About this exercise → Go through the entries below and give the number of lines that have the string "agent", and only that.
──────── The data ────────
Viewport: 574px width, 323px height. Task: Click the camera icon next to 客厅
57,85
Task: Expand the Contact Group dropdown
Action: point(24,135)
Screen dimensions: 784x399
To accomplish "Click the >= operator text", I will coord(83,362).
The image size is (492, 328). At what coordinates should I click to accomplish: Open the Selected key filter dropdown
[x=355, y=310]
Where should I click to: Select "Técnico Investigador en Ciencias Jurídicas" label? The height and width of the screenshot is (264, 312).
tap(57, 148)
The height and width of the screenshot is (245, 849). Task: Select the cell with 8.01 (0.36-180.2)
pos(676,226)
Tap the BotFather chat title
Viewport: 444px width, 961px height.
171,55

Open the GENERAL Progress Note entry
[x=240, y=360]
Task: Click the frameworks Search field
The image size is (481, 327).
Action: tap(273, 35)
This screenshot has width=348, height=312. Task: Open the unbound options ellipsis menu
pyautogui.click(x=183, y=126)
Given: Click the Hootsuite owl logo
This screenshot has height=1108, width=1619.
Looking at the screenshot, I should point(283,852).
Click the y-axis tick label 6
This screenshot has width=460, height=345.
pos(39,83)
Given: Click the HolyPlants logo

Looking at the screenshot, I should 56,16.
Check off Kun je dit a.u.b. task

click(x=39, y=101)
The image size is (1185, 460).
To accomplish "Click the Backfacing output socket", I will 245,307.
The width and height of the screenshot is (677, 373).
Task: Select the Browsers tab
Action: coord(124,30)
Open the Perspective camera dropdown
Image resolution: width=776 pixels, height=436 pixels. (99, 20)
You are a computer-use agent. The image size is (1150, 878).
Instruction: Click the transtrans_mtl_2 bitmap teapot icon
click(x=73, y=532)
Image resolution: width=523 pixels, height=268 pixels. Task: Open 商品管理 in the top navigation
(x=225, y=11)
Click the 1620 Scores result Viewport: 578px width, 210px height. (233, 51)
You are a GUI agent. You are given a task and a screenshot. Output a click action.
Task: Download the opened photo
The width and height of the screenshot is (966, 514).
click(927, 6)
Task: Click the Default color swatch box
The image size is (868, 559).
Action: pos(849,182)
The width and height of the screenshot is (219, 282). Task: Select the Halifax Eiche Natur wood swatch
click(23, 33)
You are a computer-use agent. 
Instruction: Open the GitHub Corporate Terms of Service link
────────
Result for this exercise → 3